### PROVIDED DATA
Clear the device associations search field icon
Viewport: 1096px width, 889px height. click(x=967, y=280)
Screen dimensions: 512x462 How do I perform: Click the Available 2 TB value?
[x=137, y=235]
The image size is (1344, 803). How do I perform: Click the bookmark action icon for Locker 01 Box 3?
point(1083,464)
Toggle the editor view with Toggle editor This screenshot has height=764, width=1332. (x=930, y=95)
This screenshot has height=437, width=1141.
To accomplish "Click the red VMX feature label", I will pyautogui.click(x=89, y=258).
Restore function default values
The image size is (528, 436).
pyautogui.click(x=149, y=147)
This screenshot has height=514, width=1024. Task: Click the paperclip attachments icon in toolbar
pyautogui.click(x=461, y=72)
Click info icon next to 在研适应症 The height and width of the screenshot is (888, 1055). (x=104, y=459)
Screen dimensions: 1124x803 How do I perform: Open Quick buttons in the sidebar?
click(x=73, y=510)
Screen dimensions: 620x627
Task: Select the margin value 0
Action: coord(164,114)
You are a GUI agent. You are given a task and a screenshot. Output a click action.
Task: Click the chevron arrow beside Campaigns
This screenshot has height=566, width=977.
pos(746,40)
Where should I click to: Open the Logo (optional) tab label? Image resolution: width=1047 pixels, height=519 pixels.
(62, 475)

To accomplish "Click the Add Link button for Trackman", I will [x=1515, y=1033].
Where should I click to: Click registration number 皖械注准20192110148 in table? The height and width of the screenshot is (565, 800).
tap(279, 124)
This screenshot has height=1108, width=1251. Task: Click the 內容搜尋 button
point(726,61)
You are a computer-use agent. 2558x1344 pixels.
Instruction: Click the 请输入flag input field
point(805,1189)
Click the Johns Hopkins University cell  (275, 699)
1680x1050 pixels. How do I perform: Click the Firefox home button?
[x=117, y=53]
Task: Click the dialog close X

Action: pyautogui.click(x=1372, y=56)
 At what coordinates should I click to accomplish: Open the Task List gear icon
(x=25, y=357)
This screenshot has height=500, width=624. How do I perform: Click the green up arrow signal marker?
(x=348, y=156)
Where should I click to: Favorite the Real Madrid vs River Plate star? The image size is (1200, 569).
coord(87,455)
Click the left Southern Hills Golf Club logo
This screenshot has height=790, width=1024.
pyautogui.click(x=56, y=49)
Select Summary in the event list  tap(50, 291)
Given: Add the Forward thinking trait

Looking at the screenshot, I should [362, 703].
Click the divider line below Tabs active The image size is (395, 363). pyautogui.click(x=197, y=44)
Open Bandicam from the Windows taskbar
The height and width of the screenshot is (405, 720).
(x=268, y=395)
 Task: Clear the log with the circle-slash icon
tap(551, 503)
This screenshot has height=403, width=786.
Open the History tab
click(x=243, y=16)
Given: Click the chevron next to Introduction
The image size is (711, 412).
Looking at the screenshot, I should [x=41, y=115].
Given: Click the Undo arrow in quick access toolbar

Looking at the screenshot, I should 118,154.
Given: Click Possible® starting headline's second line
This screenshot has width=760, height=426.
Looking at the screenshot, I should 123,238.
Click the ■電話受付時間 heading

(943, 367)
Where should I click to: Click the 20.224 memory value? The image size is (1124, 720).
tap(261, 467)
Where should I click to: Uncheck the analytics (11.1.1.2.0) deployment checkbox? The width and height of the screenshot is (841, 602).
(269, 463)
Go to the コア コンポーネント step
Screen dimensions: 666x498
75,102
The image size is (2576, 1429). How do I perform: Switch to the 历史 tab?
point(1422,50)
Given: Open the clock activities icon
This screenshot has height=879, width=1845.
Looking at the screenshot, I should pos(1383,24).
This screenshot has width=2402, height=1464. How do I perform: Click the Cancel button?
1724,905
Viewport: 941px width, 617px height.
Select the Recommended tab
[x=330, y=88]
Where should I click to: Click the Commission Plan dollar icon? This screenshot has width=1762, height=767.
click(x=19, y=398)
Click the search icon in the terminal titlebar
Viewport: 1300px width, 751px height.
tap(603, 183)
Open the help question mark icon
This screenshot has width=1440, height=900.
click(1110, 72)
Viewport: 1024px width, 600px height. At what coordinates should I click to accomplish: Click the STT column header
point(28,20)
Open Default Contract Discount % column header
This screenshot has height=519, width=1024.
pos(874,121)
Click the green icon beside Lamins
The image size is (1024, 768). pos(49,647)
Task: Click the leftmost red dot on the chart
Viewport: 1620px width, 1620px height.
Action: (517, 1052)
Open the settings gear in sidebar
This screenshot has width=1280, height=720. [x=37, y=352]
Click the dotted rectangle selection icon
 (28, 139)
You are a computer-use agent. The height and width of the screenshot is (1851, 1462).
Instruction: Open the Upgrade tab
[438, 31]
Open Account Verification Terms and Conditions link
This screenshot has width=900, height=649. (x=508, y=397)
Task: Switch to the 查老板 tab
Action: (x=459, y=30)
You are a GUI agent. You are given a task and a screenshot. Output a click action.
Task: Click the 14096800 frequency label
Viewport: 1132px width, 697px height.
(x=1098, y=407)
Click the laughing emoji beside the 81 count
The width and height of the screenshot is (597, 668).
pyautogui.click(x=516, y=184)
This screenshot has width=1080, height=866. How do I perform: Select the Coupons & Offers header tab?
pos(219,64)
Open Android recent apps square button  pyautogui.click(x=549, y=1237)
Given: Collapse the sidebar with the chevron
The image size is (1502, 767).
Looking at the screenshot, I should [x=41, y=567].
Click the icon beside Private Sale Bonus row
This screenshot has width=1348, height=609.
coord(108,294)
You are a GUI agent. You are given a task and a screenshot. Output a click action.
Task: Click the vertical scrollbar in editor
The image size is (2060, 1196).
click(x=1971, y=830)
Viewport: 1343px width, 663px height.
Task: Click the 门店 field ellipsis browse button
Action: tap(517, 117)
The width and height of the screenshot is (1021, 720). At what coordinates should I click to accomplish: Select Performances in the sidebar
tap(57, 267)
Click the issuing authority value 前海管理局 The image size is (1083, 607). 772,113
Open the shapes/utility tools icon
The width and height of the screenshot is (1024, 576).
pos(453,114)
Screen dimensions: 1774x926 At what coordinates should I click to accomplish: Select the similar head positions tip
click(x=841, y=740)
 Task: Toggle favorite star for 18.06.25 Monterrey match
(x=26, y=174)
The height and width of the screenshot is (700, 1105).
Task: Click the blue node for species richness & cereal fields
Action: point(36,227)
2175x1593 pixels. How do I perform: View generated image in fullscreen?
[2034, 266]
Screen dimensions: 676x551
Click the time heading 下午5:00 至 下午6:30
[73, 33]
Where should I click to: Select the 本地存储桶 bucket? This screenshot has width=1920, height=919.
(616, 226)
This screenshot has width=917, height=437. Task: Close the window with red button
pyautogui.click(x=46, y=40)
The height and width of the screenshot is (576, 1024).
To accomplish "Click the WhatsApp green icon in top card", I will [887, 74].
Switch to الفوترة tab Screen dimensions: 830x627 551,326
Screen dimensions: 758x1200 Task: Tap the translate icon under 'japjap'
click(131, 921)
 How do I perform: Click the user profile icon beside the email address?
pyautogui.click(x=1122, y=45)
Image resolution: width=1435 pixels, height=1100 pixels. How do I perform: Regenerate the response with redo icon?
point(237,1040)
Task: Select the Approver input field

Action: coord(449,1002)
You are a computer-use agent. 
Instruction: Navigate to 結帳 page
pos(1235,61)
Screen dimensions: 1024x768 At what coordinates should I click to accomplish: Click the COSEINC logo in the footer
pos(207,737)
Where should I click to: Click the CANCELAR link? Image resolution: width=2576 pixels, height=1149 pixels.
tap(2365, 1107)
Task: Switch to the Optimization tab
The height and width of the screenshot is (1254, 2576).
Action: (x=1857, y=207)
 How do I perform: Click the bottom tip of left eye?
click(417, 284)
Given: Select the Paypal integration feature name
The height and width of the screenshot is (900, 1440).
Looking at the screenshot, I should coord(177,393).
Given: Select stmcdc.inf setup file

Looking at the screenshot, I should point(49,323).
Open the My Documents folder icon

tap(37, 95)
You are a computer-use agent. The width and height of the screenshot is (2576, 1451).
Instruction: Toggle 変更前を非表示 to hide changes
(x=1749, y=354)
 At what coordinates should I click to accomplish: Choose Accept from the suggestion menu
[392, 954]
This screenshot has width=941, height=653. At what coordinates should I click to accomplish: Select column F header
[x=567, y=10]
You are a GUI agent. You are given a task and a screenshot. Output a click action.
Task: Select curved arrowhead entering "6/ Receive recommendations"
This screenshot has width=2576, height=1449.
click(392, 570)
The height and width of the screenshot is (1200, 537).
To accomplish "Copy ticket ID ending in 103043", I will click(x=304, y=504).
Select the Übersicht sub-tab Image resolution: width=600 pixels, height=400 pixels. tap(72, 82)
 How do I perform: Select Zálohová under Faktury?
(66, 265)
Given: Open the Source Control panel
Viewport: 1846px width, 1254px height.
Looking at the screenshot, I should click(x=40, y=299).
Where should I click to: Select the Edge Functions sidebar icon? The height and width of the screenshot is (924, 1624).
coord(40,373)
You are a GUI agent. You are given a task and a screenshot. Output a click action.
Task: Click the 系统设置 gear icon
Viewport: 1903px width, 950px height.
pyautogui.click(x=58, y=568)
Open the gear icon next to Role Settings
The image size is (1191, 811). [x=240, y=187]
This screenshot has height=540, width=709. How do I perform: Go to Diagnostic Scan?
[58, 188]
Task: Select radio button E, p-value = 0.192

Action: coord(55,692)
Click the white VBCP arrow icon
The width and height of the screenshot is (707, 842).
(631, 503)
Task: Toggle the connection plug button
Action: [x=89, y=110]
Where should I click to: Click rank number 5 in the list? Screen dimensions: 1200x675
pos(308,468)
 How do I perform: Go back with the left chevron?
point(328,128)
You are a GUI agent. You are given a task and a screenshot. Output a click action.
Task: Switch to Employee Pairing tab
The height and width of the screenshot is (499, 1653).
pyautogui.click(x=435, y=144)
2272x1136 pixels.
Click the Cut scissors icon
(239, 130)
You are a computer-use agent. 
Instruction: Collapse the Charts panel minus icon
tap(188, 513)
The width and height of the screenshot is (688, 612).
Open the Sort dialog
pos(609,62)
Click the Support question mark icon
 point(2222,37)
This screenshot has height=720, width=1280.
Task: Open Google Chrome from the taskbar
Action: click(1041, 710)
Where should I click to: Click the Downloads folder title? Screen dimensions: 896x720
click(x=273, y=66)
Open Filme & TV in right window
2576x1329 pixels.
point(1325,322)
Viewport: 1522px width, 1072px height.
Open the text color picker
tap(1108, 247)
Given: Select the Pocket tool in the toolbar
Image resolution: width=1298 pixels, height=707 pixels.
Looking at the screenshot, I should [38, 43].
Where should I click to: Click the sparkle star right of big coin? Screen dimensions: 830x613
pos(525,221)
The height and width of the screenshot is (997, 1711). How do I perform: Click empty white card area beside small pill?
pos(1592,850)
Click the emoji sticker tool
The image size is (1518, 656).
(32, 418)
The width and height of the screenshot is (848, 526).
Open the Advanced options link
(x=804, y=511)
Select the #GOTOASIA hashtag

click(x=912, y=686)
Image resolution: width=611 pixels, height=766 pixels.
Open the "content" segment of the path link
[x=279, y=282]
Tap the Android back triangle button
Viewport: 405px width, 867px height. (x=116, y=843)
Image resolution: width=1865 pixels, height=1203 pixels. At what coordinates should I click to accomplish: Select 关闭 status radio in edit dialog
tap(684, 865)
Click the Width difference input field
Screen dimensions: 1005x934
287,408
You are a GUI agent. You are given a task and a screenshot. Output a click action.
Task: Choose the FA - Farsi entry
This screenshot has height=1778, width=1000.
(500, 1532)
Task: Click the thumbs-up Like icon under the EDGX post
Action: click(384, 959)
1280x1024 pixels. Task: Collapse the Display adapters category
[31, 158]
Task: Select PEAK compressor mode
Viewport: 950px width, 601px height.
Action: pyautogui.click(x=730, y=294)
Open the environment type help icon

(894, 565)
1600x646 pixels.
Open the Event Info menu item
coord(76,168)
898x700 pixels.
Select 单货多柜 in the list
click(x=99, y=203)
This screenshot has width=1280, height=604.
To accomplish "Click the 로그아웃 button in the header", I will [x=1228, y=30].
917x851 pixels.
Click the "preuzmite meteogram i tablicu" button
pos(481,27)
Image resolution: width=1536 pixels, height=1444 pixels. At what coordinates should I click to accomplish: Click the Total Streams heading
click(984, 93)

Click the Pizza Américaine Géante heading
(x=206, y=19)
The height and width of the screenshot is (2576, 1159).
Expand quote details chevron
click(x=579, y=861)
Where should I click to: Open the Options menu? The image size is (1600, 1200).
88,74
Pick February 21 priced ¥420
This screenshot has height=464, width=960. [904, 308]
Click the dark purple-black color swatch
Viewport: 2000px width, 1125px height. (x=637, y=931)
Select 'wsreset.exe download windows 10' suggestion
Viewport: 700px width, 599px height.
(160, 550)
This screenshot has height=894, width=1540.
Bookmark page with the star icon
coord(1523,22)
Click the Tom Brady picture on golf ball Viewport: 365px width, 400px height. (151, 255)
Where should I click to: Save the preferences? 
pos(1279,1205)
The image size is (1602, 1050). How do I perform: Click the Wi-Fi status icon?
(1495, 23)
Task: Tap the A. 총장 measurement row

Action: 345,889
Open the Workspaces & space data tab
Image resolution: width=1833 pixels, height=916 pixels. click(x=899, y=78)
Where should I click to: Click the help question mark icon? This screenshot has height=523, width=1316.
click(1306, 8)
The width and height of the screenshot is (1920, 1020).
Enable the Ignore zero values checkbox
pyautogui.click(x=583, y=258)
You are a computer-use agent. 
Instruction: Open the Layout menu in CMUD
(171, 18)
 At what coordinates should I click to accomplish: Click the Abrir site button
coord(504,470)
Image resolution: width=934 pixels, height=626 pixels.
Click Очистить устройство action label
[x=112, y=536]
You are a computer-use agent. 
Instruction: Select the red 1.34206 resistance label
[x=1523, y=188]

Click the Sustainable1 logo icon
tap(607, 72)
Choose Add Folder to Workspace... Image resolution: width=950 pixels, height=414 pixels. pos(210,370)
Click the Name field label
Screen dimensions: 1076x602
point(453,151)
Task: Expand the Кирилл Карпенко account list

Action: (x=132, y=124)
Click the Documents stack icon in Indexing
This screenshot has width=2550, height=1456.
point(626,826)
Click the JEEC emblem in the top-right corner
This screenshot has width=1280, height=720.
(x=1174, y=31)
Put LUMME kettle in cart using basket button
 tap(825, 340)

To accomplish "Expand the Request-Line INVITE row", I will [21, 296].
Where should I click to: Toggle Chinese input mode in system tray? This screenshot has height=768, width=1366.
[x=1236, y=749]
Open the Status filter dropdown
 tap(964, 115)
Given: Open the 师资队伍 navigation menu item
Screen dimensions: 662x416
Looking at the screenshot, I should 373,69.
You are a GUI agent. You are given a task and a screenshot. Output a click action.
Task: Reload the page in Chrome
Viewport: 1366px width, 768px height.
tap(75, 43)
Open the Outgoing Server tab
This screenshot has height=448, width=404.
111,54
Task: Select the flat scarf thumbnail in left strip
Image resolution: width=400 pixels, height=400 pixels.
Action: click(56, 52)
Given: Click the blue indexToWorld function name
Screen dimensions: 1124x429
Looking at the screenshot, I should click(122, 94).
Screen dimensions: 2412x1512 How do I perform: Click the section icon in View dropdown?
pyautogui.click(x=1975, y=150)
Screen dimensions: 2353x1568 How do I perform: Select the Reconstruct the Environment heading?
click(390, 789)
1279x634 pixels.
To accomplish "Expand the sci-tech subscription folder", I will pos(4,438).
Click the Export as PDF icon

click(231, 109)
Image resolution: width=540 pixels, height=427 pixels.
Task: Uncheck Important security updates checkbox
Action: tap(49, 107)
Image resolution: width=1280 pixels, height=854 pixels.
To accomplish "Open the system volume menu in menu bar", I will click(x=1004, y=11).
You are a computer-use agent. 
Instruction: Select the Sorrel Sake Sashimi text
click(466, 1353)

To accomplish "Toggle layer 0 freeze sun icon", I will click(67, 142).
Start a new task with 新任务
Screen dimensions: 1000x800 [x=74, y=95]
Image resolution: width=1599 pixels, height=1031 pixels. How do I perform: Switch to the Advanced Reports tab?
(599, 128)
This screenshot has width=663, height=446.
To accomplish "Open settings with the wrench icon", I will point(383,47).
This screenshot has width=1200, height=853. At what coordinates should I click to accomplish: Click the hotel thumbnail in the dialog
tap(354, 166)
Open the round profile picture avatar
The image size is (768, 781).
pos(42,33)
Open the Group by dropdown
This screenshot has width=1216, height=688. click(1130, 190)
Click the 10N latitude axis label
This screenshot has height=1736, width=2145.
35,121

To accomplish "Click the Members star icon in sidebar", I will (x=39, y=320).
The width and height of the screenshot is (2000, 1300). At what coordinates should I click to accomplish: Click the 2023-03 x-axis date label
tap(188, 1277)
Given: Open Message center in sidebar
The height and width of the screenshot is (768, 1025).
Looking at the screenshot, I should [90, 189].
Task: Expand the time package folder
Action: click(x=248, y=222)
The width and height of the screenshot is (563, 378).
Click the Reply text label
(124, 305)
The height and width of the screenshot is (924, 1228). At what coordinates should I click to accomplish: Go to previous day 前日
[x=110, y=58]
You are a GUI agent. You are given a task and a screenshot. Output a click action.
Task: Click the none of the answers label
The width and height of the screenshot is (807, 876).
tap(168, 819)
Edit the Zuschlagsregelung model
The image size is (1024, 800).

### EXERCISE AIM
Copy the records word for word, starting at their first line and stopping after the line that contains "Click info icon".

### RESULT FOR THIS EXERCISE
Clear the device associations search field icon
Viewport: 1096px width, 889px height. click(x=967, y=280)
Screen dimensions: 512x462 How do I perform: Click the Available 2 TB value?
[x=137, y=235]
The image size is (1344, 803). How do I perform: Click the bookmark action icon for Locker 01 Box 3?
point(1083,464)
Toggle the editor view with Toggle editor This screenshot has height=764, width=1332. (x=930, y=95)
This screenshot has height=437, width=1141.
To accomplish "Click the red VMX feature label", I will pyautogui.click(x=89, y=258).
Restore function default values
The image size is (528, 436).
pyautogui.click(x=149, y=147)
This screenshot has height=514, width=1024. Task: Click the paperclip attachments icon in toolbar
pyautogui.click(x=461, y=72)
Click info icon next to 在研适应症 The height and width of the screenshot is (888, 1055). (x=104, y=459)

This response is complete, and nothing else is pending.